Post Mortem (novel): main character's suicide note

Dec 09, 2009 11:01

Oh, what times have come upon us! Demons, mongrels, sadists stalk my every step. It's a war out there! A battlefield! And I have seen 'things' stranger than you could ever imagine. "What sorts of things?" you would ask. "People, places, things..or ideas." would be my response; subsets of the set "noun." And what is the quality in a noun that sets the bar of strangeness into the even stranger? How do these things become anything beyond their rigid form? What of humans, in all their feats, their intellect and triumph over nature can still manage to reduce themselves to magic and mysticism?

Questions like these have haunted my soul for quite some time. Like an itch that spreads and grows the more i scratch. And though I am only in my twenties, my mind and body feel so old and weary. Such brilliant minds have I confronted. So powerful yet so lost. So many friends gone, all of whom I once held dear, in all their blemishes, their sin, their filth, their greed, their passions. And all at eachother's throats, my brethren, in philosophical quagmire. All with hesitant but ever changing conviction, even participating in it, for the so-called "greater good", the so-called "truth." Some actions over which in the throes of magnificent passion, zeal or malice I would later have cried my eyes out, choking and gushing until exasperated and bloodshot. Or perhaps vomited in disgust until heaving.

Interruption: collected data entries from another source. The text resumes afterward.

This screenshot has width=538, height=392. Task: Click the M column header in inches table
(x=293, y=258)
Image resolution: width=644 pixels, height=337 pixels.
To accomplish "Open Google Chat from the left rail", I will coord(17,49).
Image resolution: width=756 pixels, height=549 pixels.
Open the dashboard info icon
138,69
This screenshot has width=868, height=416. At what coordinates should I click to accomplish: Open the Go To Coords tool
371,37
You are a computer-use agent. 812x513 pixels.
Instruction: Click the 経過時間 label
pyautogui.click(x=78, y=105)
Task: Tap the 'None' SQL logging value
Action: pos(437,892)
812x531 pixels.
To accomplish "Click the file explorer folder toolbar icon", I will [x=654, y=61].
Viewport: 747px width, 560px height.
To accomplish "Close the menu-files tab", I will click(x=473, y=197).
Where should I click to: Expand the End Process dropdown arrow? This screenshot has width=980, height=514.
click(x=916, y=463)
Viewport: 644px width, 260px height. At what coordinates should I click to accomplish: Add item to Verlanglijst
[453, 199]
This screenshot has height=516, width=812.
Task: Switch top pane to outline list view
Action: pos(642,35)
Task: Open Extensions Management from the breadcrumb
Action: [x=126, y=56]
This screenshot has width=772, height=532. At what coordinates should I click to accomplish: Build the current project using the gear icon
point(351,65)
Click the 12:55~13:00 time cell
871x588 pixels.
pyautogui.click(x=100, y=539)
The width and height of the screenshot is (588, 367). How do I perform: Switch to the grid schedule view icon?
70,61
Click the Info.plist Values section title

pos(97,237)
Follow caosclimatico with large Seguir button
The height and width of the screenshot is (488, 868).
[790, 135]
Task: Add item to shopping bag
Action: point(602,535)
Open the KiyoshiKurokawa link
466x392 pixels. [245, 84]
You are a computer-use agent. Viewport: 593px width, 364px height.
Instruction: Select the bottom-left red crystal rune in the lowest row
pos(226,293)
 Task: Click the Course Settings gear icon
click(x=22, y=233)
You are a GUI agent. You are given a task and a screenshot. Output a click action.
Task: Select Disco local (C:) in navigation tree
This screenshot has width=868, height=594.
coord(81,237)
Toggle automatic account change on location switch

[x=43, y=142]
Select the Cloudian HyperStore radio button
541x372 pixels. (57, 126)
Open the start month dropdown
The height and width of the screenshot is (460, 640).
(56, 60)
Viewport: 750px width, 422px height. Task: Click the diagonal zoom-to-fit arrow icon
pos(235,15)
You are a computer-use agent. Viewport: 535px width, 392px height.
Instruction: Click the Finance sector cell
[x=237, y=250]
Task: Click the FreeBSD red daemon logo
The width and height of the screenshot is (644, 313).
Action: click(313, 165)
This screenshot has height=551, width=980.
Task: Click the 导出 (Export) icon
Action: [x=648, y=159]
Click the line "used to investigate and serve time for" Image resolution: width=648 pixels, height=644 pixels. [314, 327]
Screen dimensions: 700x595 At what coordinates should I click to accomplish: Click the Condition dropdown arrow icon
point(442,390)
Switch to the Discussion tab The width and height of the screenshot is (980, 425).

Books of Nietzsche, Marx, Plato, Kant are from extensive use only true love could afflict, tossed aside like old clothes or icons I once identified with. Desires no longer yearned, injustices no longer felt, solutions obfuscated into inapplicable abstractions, pursuits long since forgotten daunted by lack of substance (or was it comprehension?). So many beliefs, capturing my imagination through the persuasion, the charisma of friends/comrades, feeding yet enticing me for more. Always hungry and never full. Always out of reach.

And amidst all this I am a fool to have asked myself "where does it all end?" It has brought me to this conclusion: "In the vacuum of infinite space." In my human capacity, I weep for those who will miss me. Bit in my heart I feel nothing. Not even the weight of grief I will have shifted onto family and friends.

Goodbye.

[in the story, this is a failed attempt]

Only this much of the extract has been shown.